Examine the data below and state how many lines contain "target", offering no other words.

Records from a collection
=======
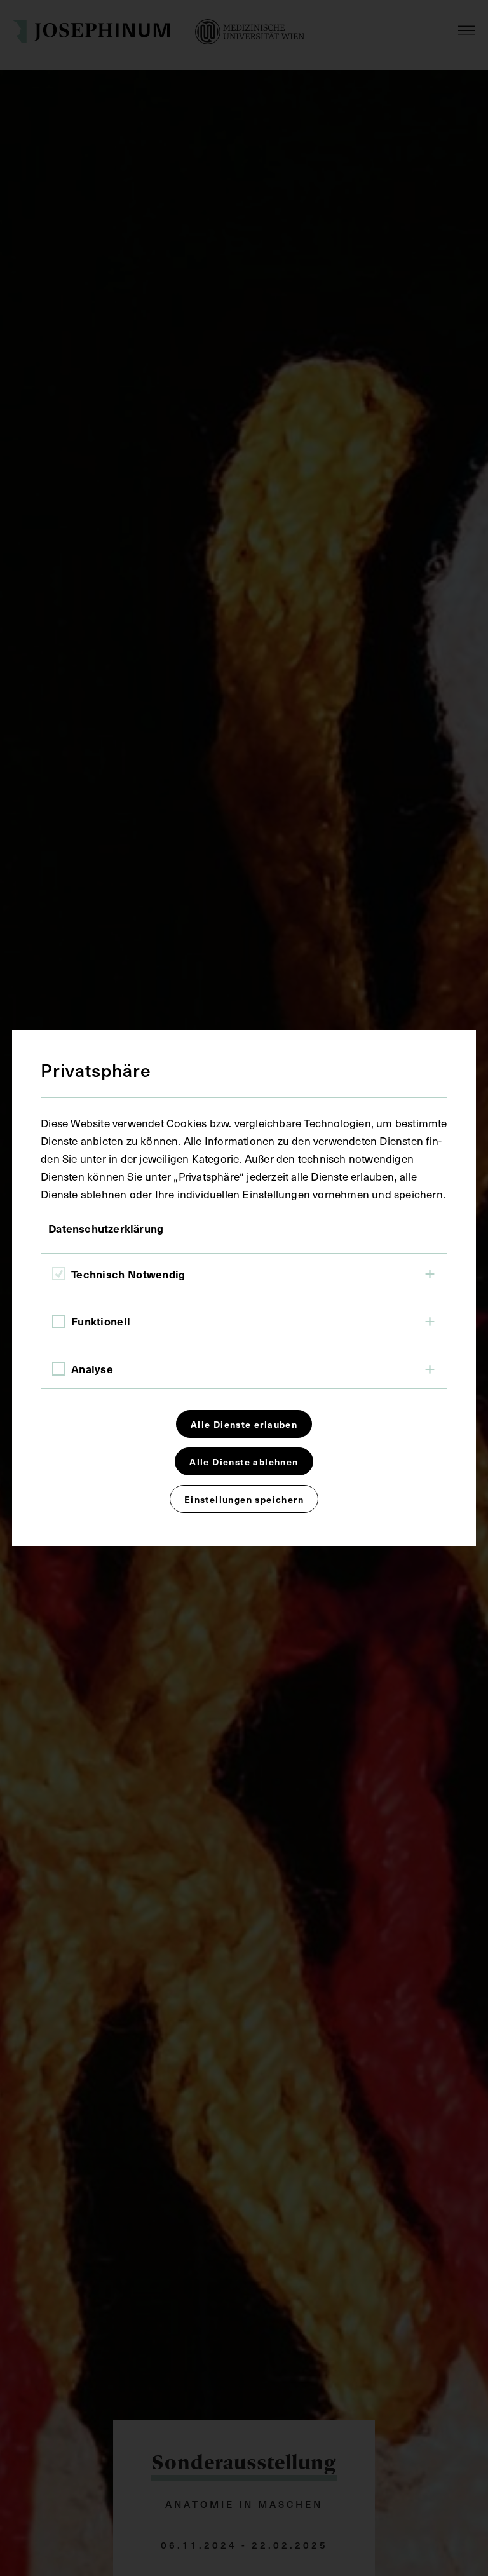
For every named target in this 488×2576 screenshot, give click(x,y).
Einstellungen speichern (244, 1499)
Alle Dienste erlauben (244, 1424)
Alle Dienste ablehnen (243, 1461)
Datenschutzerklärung (105, 1228)
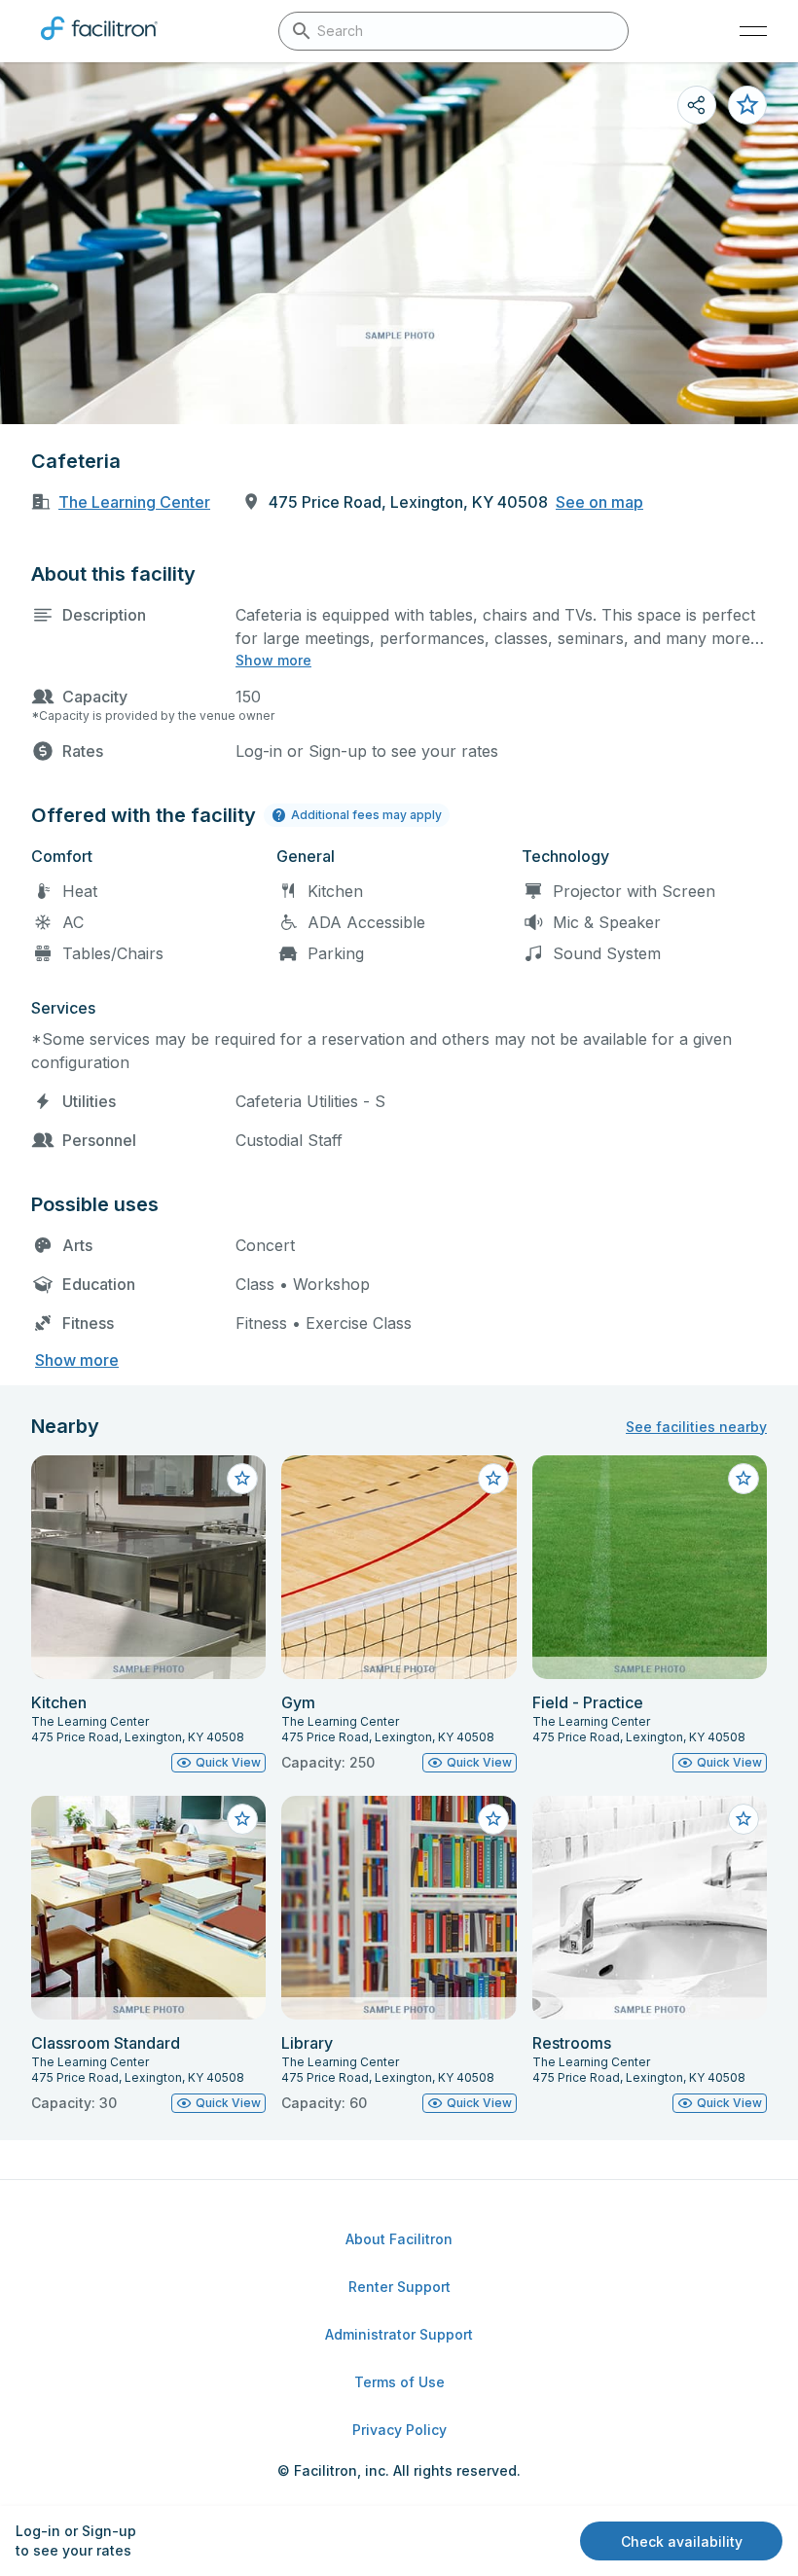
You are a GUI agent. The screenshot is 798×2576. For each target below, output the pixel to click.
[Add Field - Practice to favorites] (743, 1478)
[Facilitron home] (99, 44)
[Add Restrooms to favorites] (743, 1819)
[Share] (696, 105)
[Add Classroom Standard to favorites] (242, 1819)
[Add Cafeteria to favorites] (747, 105)
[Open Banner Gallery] (399, 243)
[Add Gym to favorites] (493, 1478)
=======
### WRITTEN RESPONSE:
2